*What the exercise asks*. Find every line in the listing below that contains the word "should" and copy each of those lines.

*Entries*.
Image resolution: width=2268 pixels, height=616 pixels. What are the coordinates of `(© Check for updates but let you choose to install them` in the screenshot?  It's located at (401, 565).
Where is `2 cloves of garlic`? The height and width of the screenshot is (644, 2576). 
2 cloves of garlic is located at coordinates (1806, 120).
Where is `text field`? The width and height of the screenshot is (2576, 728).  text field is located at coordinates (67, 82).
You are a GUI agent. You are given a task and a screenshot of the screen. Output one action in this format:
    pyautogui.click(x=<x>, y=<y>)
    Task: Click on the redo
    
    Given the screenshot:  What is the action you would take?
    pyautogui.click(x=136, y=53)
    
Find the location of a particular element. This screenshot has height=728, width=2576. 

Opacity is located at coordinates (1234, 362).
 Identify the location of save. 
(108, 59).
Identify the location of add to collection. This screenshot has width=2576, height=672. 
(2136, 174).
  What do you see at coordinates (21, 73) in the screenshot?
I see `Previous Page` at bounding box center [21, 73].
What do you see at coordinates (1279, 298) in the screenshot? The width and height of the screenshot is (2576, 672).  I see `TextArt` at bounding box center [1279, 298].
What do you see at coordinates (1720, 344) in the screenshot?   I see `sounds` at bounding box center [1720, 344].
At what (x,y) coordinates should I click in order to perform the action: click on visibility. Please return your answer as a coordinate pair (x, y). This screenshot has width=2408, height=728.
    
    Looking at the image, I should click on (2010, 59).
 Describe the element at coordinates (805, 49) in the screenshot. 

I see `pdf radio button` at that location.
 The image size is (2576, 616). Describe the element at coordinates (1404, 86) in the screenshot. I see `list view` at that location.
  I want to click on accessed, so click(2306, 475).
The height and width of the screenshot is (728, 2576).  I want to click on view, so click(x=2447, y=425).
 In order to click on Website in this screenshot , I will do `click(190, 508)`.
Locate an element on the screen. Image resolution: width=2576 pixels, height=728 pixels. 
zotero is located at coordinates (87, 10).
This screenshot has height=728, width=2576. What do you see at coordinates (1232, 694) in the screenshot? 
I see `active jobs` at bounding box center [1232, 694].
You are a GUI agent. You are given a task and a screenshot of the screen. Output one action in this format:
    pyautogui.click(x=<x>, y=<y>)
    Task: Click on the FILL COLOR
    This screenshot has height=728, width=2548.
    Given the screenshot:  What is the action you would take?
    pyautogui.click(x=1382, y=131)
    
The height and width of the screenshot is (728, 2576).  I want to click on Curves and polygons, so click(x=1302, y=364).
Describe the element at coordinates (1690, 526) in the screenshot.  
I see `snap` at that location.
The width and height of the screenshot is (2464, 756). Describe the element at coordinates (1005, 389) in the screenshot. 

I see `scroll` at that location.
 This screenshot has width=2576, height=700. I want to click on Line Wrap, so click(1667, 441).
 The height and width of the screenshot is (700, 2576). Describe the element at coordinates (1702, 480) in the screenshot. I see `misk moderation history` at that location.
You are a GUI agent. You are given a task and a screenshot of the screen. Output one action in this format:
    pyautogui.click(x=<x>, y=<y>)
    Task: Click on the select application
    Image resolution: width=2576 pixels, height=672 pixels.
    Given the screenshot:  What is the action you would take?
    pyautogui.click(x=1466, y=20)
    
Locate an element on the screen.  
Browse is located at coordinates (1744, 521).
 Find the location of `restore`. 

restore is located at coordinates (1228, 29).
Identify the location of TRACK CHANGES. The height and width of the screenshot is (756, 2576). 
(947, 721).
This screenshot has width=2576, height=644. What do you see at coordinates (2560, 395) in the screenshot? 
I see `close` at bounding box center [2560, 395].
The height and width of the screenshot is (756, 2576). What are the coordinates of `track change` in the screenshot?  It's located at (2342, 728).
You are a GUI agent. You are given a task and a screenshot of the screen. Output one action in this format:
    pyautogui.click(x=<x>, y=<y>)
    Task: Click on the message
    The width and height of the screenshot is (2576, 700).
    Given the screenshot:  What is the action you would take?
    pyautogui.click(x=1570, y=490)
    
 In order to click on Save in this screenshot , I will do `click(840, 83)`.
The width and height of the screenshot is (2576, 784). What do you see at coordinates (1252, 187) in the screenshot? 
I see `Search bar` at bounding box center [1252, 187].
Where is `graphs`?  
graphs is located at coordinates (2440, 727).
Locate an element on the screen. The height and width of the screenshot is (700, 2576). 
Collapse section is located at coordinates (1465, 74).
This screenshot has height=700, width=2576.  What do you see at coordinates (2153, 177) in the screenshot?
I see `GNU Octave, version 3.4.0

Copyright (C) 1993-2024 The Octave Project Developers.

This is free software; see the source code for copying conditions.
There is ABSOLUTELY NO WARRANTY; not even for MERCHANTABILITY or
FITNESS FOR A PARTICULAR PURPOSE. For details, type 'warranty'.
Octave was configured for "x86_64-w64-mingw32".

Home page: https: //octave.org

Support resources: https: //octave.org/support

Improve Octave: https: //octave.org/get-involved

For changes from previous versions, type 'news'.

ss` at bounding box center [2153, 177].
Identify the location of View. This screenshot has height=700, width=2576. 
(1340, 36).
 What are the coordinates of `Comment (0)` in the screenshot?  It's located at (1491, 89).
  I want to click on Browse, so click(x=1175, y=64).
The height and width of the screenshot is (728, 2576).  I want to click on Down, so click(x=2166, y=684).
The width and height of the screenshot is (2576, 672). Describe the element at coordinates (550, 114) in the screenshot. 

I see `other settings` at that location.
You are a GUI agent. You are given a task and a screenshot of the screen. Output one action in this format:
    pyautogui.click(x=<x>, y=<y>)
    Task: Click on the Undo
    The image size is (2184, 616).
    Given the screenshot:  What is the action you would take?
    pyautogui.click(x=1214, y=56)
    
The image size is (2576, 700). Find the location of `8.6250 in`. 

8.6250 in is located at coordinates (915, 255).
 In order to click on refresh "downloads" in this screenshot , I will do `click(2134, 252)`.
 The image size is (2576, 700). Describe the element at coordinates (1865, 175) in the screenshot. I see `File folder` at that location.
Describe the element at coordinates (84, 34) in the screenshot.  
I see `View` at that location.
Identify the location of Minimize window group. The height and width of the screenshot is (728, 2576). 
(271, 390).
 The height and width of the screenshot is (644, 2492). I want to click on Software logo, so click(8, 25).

*Task response*.
At what (x,y) coordinates should I click in order to perform the action: click on visibility. Please return your answer as a coordinate pair (x, y). This screenshot has width=2408, height=728.
    Looking at the image, I should click on (2010, 59).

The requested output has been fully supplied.